Asking the question, “Where is the bathroom?” anywhere in Europe will get you a look, and maybe an eye roll, that says, “Here’s another tourist.” The reason for the disgust was explained to me like this: If you want to take a bath, ask for the bathroom; if you want to take a rest, ask for a restroom; but if you need to pee, ask for a toilet.
As Americans, we have tried to cover up bodily functions by giving a nice name to the place where we relieve ourselves. In most of Europe, the place is called a toilet (Netherlands, Belgium) or toilette (France, Germany, Austria, Switzerland).
You may have heard horror stories about foreign bathrooms. European bathrooms are similar to those in America, with a couple of exceptions.
In Germany and a few other places, most public toilets, including some in restaurants, charge for use. Americans have nicknamed the practice, “pay to pee.” When using a bathroom at a rest stop along the highway, users get a coupon that can be used at the snack bar, so they get part of the fee back.
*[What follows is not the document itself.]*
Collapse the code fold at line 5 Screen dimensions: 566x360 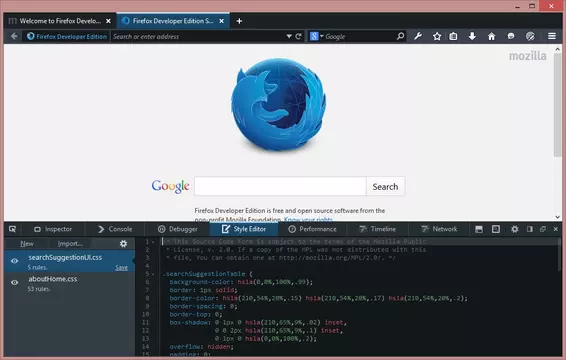point(153,274)
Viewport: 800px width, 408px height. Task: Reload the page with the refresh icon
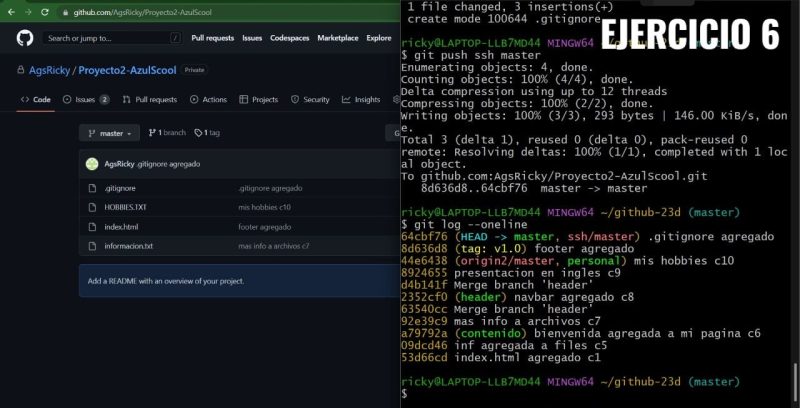(44, 12)
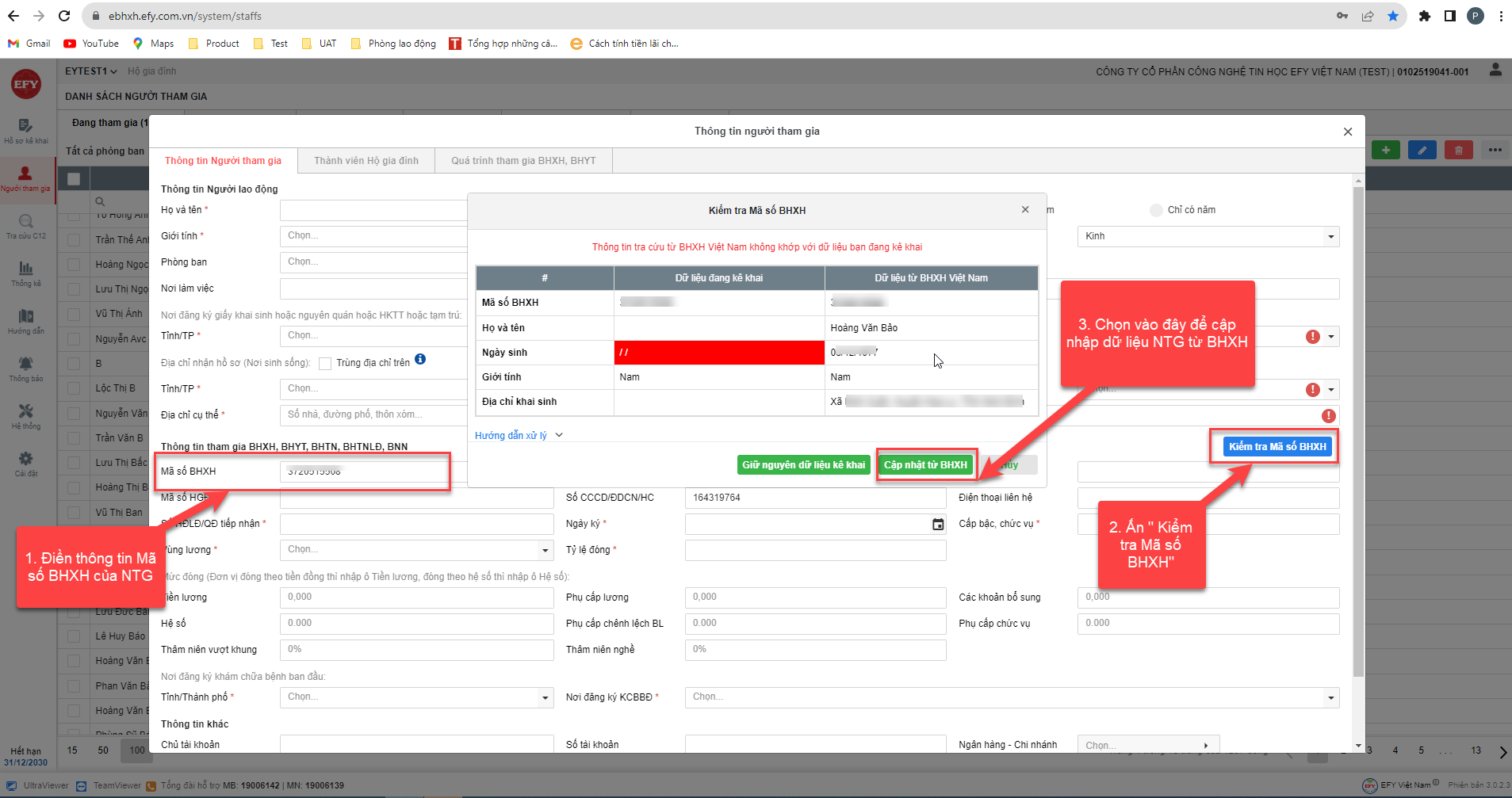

These pay toilets usually have an attendant that collects the money and may check it make sure it is clean before you are allowed to go in.
Bathrooms in smaller restaurants are often shared between men and women. The main room includes a sink and urinal, in addition to a couple of stalls. It is not uncommon for men and women to be in the bathroom at the same time. A woman could by washing her hands while a man uses the urinal. Again, this goes back to the difference in attitude. In most museums and larger restaurants there are separate men’s and women’s bathrooms.
Occasionally, toilet seats are not installed, so you have the option of squatting or sitting on the rim. Most of the time there are seats, but proper etiquette in many areas dictates that the seat be left in the “up” position. I still have a problem doing this.
And about toilet paper…Most public toilets are supplied, but as in the States, sometimes you find the bathroom is out. Carrying a pack of travel tissues is a good idea.
So, where do you find toilets? Museums and most tourist attractions have them. In churches or cathedrals they may be a little more difficult to find. Restaurants often have toilets in the basement or on an upper floor. Small stores may not have public toilets, but department stores and shopping centers usually do. Airports and train stations have toilets, although, in the latter, they may be in an out of the way place.
The best way to find a bathroom? Just ask:
Wo ist die Toilette, bitte? (voh ist dee twah-LET-uh, BIT-tuh?) – German
Ou sont les toilettes, s’il vous plaît? (ooh sohn ley twah-leht, seel vooh pleh?) – French
Waar is het toilet, alsjeblieft? (vaar is het tvaa-let, als-yer-bleeft)) – Dutch
If you have a medical problem where you might need a toilet urgently and are unsure of the pronunciation, write the phrase on a card and carry it with you. If you try to read it while showing the card to a clerk or wait staff, you should have no trouble. Europeans are much more comfortable talking about bodily functions that Americans are, so there is no need to be embarrassed.